Yoshio, 1998) serta jenis mikoriza (Hasid dan Halim, 2011). Tingkat

ketergantungan mikoriza atau Relative Mycorrhizal Dependency (RMD)

merupakan derajat atau tingkatan suatu tanaman yang tergantung pada kondisi

mikoriza untuk memproduksi pertumbuhan atau hasil maksimum pada tingkat

kesuburan tanah tertentu (Declerk, Plenchette dan Strullu, 1995). Derajat

ketergantungan terhadap JMA ditentukan oleh sistem perakarannya. Semakin

sedikit dan semakin pendek akar semakin tinggi tingkat ketergantungannya

terhadap mikoriza (Bayhs cit. Bertham, 2002).

Pertanian pada dasarnya merupakan sistem pemanfaatan energi matahari

melalui proses fotosintesis. Hasil fotosintesis berupa makanan sebagai sumber

energi utama bagi manusia. Dalam proses fisiologi tanaman telah menghasilkan

penemuan bahwa produksi tanaman budidaya pada dasarnya tergantung pada

ukuran dan efisiensi sistem fotosintesis. Daun berfungsi sebagai organ utama

fotosintesis yang efektif dalam penyerapan cahaya karena di dalam daun terdapat

klorofil yang berfungsi untuk menangkap cahaya untuk fotosintesis dan

pengambilan CO2. Pendekatan melalui sifat fisiologis tanaman seperti laju

fotosintesis, laju transpirasi, kadar klorofil dan jumlah stomata dapat digunakan

dalam pengujian produktivitas kedelai. Menurut Basuki (2002), sifat fisiologis

dapat dijadikan sebagai kriteria efektif dalam program perbaikan hasil kedelai.

4

Balai Penelitian Tanaman Kacang-Kacangan dan Umbi-Umbian

(Balitkabi) Malang telah melepas lebih dari 63 kultivar kedelai dan selama tahun

1998-2005 Balitkabi telah melepas 10 varietas kedelai unggul.
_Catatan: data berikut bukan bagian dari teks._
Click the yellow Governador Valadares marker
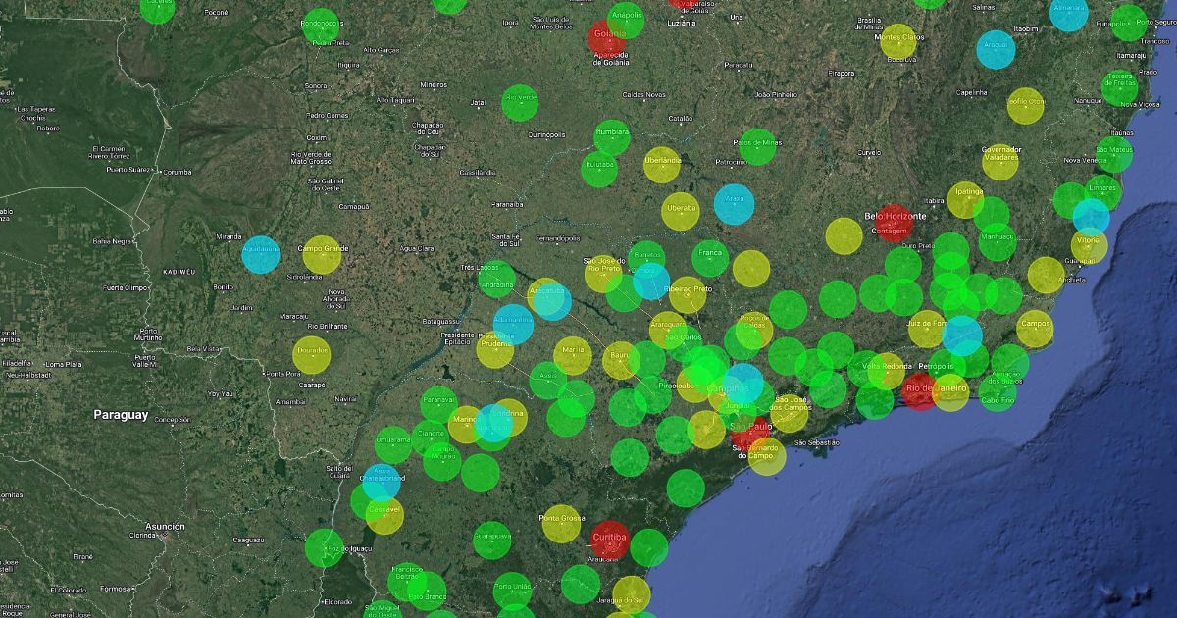 point(1000,162)
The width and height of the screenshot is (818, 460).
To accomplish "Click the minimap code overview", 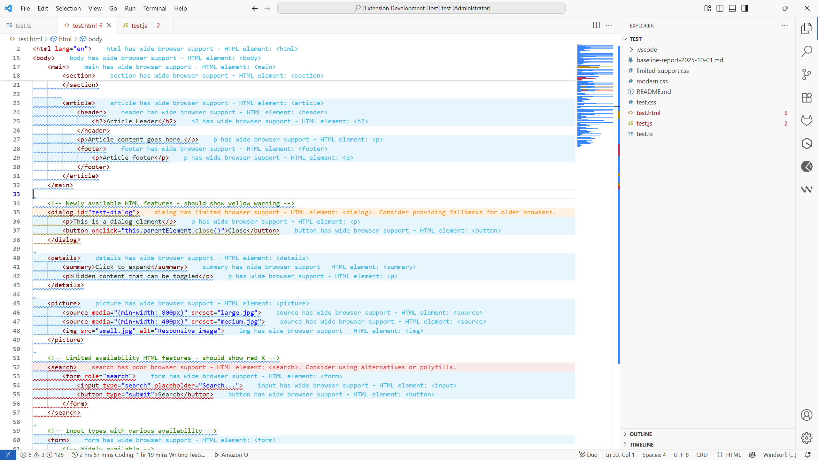I will coord(595,96).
Dari kultivar yang

telah dilepas belum diperoleh informasi yang cukup tentang sifat fisiologis dari

masing-masing kultivar dan ketergantungannya terhadap JMA. Dengan

mengetahui ketergantungan masing-masing kultivar kedelai dan hubungan sifat

fisiologisnya seperti laju fotosintesis, laju transpirasi, kadar klorofil, jumlah

stomata dari masing-masing kultivar diharapkan dapat dijadikan sebagai dasar

dalam memperbaiki dan meningkatkan hasil tanaman kedelai melalui penerapan

teknik budidaya berupa aplikasi teknologi mikroba tanah yaitu menggunakan

Jamur Mikoriza Arbuskukar (JMA).

B. Rumusan Masalah

Berdasarkan uraian pada latar belakang dapat dirumuskan permasalahan

sebagai berikut:

a. Belum diketahui tingkat ketergantungan delapan belas kultivar kedelai

(Glycine max (L.) Merr.) yang diinokulasi jamur mikoriza arbuskular.

b. Belum diketahui hubungan sifat fisiologis delapan belas kultivar kedelai

(Glycine max (L.) Merr.) dengan tingkat ketergantungan jamur mikoriza

arbuskular.

C. Tujuan Penelitian

1. Mengetahui tingkat ketergantungan delapan belas kultivar kedelai (Glycine

max (L.) Merr.) yang diinokulasi jamur mikoriza arbuskular.

2. Mencari hubungan sifat fisiologis delapan belas kultivar kedelai (Glycine

max (L.) Merr.) dengan tingkat ketergantungan jamur mikoriza arbuskular.

5

D. Manfaat Penelitian

1. Memberikan informasi kepada pembaca mengenai tingkat ketergantungan

tanaman kedelai (Glycine max (L.) Merr.) yang diinokulasi jamur mikoriza

arbuskular.

2. Memberikan informasi kepada pembaca mengenai hubungan sifat

fisiologis tanaman kedelai (Glycine max (L.) Merr.) dengan tingkat

ketergantungan jamur mikoriza arbuskular.

3. Memberikan informasi kepada pembaca mengenai sifat fisiologis tanaman

kedelai (Glycine max (L.) Merr.) sebagai pertimbangan dalam perbaikan

teknik budidaya melalui pemberian jamur mikoriza arbuskular.